Now, after COVID, we have to go there and we have to take take the time to talk to the patient, additional PPE, gear up, handling them specially, then if one of us does have some sort of contact with the patient, now we’ve got to go for an additional 15 minute de-con. So that unit is out out of service probably an additional 20 to 30 minutes. So that one 30-minute call for a fire engine has now turned into an hour.

So if a second call comes in in the same zone, now we’re taking a unit from across town and sending them to that call, which is going to extend the response time. 

Do you have a sense of how the crews are feeling, what morale is like with this virus?

They’re doing good. They know these are strange times. And we’ve got a lot of seasoned officers who’ve been through a lot of these things, whether it’s a hurricane, or wildfires or just a really bad month of wrecks. ... And they certainly know that there’s absolutely nothing they can surprise us with, that they can tell us anything and we’ll work with them on things. But also ... we’re including them in the decision-making process, and keeping them informed. 

What else would you like the community to know?

That we understand that it’s very stressful at this time for them to be home. Our folks are going out under the understanding that whatever they contact out in the field, they might get and take to their house. So it’s stressful on us.

And if they can be as honest with us before we get on the scene as possible, it works out best for everybody. We appreciate them staying at home, as much as they want to get out in this beautiful Florida weather. But if we don’t flatten the curve, it’s going to affect our population in a way that we can’t recover from well. 
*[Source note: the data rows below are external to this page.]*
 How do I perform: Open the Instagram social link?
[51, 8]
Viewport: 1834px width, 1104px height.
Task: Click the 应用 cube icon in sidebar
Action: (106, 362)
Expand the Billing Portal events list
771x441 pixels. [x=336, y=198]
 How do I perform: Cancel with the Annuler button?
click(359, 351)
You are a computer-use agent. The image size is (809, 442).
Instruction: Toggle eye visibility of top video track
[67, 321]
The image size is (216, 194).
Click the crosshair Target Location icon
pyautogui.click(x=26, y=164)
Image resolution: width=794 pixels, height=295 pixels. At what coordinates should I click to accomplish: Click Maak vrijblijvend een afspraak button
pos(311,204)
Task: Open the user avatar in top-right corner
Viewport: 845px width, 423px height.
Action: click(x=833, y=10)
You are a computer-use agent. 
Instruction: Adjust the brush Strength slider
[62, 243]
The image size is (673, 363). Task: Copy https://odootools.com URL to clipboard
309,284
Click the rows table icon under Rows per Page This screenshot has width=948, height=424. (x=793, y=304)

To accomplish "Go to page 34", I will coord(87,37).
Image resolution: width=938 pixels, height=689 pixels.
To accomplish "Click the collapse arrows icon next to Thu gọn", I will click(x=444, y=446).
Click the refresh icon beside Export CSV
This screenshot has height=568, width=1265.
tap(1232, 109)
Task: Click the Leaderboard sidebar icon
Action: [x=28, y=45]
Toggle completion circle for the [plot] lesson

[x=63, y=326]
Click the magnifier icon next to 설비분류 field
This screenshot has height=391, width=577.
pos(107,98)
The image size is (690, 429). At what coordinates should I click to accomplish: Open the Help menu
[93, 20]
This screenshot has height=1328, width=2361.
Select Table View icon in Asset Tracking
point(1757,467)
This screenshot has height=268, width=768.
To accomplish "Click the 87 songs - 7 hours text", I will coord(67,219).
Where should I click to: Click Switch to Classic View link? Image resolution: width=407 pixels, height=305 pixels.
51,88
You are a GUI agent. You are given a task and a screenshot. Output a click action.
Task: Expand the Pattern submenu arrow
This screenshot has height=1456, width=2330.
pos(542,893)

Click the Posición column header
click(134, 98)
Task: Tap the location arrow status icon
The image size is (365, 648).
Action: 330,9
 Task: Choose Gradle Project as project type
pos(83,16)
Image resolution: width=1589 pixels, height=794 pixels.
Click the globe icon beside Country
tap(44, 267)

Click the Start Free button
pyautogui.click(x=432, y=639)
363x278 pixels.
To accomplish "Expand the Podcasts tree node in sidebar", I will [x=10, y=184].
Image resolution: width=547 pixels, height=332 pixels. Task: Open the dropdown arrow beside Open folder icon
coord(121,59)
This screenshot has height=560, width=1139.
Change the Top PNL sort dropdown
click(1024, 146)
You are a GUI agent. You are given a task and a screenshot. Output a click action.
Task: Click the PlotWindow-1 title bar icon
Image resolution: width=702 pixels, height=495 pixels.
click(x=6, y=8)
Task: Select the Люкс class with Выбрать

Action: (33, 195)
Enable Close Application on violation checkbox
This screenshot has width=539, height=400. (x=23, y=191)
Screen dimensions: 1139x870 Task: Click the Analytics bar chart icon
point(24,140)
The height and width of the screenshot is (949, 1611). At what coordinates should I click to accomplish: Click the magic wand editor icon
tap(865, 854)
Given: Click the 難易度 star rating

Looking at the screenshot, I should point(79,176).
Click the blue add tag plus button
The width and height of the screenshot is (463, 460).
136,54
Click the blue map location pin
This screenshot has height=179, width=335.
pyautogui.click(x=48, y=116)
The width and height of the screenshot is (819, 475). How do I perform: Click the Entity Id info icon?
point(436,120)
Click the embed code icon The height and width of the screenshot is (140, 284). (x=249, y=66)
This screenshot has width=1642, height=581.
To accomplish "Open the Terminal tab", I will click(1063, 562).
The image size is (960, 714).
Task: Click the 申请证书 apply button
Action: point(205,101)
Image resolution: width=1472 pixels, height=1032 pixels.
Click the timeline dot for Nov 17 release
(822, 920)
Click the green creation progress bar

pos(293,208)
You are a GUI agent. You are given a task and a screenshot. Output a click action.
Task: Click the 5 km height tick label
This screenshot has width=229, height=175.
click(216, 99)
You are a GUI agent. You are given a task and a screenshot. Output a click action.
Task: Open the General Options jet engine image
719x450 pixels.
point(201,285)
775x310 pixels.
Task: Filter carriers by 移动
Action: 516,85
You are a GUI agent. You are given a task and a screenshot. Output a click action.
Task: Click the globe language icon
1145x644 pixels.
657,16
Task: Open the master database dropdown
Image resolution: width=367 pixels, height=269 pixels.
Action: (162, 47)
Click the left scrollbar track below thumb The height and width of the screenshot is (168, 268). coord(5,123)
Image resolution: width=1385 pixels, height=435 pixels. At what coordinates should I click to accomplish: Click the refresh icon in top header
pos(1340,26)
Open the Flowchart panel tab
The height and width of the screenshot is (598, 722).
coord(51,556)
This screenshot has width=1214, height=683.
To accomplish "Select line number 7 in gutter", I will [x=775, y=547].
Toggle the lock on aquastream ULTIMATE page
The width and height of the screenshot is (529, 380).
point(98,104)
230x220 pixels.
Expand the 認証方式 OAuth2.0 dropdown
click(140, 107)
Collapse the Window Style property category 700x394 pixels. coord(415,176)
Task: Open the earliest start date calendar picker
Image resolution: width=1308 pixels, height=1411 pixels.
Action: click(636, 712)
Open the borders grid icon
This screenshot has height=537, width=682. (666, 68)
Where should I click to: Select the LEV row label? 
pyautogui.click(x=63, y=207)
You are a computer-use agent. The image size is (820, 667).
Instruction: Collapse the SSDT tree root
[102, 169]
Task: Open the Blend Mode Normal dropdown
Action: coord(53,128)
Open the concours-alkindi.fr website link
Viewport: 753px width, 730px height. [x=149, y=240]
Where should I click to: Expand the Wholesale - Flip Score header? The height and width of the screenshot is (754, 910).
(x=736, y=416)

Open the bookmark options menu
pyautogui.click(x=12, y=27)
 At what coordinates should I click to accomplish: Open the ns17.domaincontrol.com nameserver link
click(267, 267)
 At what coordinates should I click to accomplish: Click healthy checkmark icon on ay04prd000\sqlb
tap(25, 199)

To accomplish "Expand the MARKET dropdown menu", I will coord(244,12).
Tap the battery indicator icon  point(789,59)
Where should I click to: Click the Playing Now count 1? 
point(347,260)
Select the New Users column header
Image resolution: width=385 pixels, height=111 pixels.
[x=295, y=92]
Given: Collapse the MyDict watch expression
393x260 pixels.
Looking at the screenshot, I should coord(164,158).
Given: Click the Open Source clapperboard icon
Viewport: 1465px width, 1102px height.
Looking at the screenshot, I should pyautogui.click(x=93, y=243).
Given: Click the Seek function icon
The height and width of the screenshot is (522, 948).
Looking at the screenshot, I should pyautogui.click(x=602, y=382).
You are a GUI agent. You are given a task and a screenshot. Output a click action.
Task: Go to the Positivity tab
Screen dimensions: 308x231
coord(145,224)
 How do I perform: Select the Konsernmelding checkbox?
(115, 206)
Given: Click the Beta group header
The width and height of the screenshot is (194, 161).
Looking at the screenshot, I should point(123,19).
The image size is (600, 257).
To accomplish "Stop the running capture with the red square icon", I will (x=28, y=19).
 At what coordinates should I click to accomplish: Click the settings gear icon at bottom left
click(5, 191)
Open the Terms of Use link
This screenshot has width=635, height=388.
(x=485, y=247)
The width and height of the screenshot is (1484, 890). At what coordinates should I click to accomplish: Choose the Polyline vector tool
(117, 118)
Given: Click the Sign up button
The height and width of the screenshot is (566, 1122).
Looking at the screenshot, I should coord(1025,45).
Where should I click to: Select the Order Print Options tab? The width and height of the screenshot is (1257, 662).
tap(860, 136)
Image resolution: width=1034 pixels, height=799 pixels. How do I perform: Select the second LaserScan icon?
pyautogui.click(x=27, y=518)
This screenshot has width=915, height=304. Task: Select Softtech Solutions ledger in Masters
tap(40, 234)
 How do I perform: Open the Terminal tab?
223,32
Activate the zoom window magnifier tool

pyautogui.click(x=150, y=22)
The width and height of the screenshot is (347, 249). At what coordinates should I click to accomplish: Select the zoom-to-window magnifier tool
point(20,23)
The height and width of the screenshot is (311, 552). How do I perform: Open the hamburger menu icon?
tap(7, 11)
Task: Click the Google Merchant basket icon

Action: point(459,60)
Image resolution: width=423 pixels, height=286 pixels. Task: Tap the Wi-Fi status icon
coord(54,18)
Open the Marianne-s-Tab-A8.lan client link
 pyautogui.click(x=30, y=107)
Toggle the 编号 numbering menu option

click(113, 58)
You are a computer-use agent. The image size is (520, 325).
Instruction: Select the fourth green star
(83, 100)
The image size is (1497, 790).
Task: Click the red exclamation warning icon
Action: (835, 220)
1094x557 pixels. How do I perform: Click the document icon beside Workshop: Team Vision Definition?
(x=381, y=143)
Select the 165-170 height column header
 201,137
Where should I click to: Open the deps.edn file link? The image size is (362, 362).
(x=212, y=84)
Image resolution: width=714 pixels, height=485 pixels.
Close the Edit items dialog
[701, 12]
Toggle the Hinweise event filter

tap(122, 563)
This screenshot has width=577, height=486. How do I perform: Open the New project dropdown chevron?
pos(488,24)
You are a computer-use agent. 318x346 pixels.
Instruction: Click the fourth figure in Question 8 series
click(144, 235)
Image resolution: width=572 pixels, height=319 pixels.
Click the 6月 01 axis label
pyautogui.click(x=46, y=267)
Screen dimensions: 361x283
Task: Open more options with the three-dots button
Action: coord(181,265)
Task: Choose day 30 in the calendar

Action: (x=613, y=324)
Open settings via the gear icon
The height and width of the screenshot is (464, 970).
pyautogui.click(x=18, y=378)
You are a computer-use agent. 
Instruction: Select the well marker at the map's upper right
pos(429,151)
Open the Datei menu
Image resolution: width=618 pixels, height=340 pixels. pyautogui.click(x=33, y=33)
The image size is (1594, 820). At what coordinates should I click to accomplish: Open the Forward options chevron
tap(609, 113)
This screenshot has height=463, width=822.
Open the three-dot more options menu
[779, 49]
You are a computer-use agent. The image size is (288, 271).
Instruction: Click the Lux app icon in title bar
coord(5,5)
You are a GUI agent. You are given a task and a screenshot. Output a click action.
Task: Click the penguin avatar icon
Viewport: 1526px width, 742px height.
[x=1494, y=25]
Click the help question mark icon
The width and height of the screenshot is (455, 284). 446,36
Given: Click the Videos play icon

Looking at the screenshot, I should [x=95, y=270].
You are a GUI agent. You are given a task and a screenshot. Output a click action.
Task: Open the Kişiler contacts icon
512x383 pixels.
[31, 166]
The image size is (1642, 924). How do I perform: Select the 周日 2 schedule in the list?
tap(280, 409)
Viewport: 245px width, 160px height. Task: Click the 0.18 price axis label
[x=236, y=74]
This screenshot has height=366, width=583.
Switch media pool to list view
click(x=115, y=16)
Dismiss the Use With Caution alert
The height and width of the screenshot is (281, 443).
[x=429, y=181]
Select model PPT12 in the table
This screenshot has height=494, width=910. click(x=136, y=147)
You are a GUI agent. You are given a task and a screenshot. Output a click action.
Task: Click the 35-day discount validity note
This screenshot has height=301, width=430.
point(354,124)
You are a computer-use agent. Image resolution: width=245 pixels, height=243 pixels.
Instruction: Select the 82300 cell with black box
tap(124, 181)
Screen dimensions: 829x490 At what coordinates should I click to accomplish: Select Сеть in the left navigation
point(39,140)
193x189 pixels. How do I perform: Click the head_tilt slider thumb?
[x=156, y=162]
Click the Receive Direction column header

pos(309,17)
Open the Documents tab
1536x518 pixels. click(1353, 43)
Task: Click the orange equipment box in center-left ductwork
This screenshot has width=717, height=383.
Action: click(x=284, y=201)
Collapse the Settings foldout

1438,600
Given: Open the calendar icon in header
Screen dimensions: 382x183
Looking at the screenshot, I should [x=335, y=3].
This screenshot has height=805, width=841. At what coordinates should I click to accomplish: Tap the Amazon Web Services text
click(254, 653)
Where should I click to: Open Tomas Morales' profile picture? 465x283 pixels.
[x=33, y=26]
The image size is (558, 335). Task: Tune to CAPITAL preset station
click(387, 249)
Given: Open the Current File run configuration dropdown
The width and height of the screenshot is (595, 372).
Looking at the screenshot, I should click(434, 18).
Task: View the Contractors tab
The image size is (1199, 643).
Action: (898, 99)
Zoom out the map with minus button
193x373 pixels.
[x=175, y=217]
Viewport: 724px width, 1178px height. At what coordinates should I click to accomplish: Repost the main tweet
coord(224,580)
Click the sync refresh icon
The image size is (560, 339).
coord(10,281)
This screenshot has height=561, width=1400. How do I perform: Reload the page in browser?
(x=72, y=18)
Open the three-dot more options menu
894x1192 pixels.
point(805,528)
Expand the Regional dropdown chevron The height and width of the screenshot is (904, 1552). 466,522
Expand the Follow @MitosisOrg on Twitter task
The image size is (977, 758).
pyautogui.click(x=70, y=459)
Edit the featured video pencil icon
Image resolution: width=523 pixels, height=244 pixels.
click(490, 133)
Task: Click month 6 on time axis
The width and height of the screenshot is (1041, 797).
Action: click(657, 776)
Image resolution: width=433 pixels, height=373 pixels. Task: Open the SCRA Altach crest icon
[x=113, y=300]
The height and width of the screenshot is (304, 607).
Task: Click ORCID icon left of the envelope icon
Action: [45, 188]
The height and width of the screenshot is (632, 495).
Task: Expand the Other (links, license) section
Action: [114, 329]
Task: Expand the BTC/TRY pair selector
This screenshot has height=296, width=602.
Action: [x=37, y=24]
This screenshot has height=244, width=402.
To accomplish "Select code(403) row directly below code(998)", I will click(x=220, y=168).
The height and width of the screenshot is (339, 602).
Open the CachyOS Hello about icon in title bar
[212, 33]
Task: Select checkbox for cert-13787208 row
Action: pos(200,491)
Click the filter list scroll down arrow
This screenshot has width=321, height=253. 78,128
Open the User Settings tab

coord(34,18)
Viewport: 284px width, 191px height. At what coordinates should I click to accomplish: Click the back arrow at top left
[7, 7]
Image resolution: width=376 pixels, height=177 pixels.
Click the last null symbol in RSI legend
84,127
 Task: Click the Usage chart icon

I spoke with our family priest a couple of weeks ago about the new normal, and how you can actually take a look at life.

In ’98, we were dealing with a lot of fires. It was very stressful, there was a lot of smoke in the air, and it would obscure the sun. And as you’re working in this environment, you don’t see the sun, you experience some of those moments where you’re looking at yourself and saying, “What am I doing?” 

And then at some point, when the fire starts to bank down or lessens and the smoke clears, and you can start to see the stars or the sun comes out, you get that sense of rebalance again. He reminded me of that.

And if the community just looks at it as — we’re given an opportunity to stay at home and be more connected with our families and what we do, and it would be a great opportunity for us to take advantage of that, and reconnect with our families and our kids and get used to the idea of what our family life could be if we didn’t have all these outside distractions technology presents, as good as it is.